All PBSs have the power to order remediation, impose fines, or, in serious cases, refer practitioners to disciplinary committees.

  • ICAEW and ACCA often use a graduated approach, aiming to uplift standards through education before resorting to sanctions.

  • IPA issues proportionately more regulatory penalties per capita, reflecting its closer focus on insolvency-specific compliance.

  • ICAS and CAI blend remedial support with enforcement, depending on firm size and risk.

The aim is not punishment for its own sake, but to ensure that weak AML systems do not expose the insolvency profession, or the wider economy, to criminal abuse.

The common thread: CCAB guidance

Despite differences in approach, nearly all PBSs rely on one central piece of guidance: the CCAB Anti-Money Laundering and Counter-Terrorist Financing Guidance for the Accountancy Sector.

This HM Treasury-approved guidance provides the detailed, practical framework that practitioners rely on, including:

  • how to carry out due diligence in complex corporate insolvencies;

  • how to approach pre-appointment checks;

  • how to consider red flags when company records are unreliable;

  • when and how to make a suspicious activity report.

Its dedicated insolvency appendix is the glue that helps ensure consistency across the profession. While PBSs monitor compliance, CCAB ensures everyone is working from the same expectations.

Looking ahead: A new era under the Single Professional Services Supervisor (SPSS)

The UK’s supervisory landscape is now set for its most significant transformation in decades. Following extensive consultation, the government has confirmed that it will establish a Single Professional Services Supervisor (SPSS) to oversee all AML obligations across the legal, accountancy, and trust & company service provider sectors. Under the new model, the Financial Conduct Authority (FCA) is expected to assume responsibility for supervising these professions, bringing them together under a single, independent, and well-resourced regulator.

This marks a decisive shift away from the long-standing, fragmented PBS model. Instead of more than 20 professional body supervisors - each with differing levels of capability, risk-focus, and enforcement strength - the SPSS will introduce a unified, consistent, and risk-based supervisory regime. The government’s rationale is clear: tackling economic crime requires not only robust rules, but also regulators with the scale, analytical capability, and independence necessary to enforce them effectively.
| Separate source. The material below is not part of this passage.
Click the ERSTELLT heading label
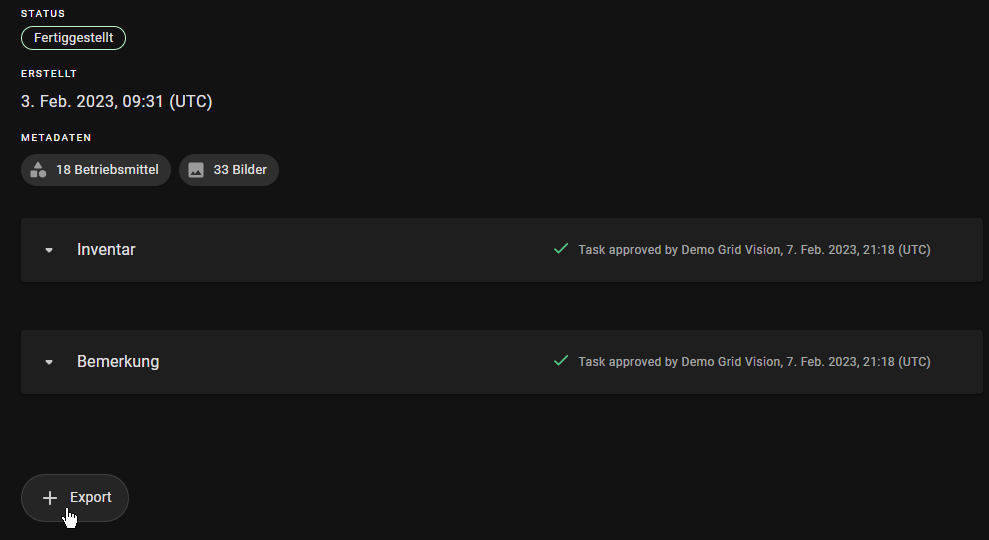 tap(49, 74)
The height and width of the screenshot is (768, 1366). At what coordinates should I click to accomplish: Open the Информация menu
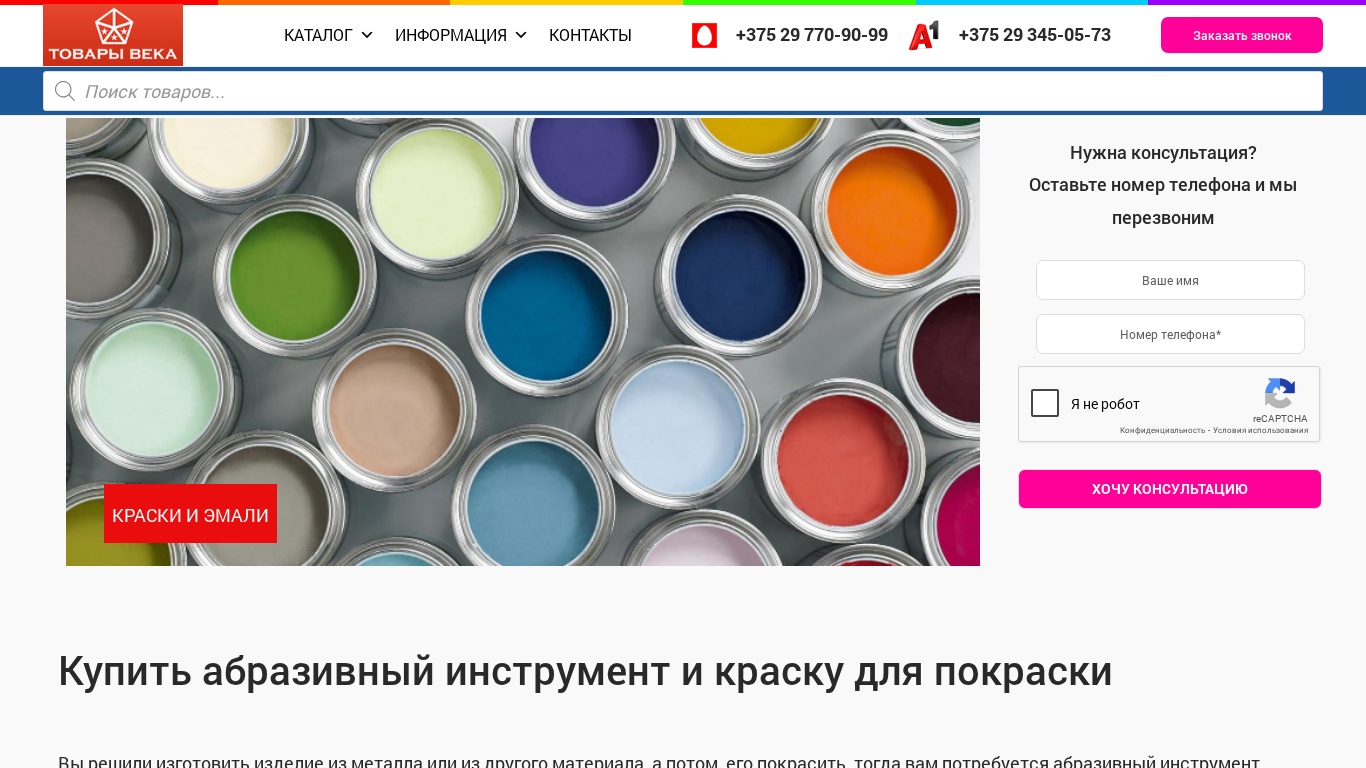451,35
For insolvency practitioners and their firms, the implications are far-reaching. Under the SPSS, AML supervision will no longer depend on professional affiliation. Instead, every firm in scope will be monitored under the same standards, with expectations that are likely to rise significantly, particularly around governance, data quality, and demonstrable control effectiveness. The new supervisor is expected to take a far more forensic and intelligence-driven approach, leveraging FCA-style oversight tools such as thematic deep dives, enhanced data reporting, and firmer enforcement frameworks.

OPBAS’s role will likewise change: its oversight function will no longer be needed in its current form once supervision is consolidated. In its place, the SPSS model promises a more streamlined regulatory architecture with clearer accountability and stronger capability.

For the insolvency sector, one that routinely uncovers fraud, asset-dissipation and other forms of economic crime, the creation of the SPSS represents both a challenge and an opportunity. The transition will require some firms to uplift their AML systems, controls, and record-keeping practices. But it will also bring a more consistent supervisory environment aligned with the true risk profile of insolvency work.

Conclusion

The story of AML supervision within the insolvency profession is one of shared responsibility. RPBs ensure competence. PBSs ensure compliance. OPBAS ensures accountability. And CCAB ensures coherence across the entire profession.

But the next chapter will bring change. As government reforms take shape, the insolvency profession is likely to enter a new era of AML supervision, one that is more centralised, more consistent, and more aligned to the high-risk, high-impact nature of insolvency work.

In a sector that routinely uncovers financial wrongdoing, that evolution is not just expected. It is essential.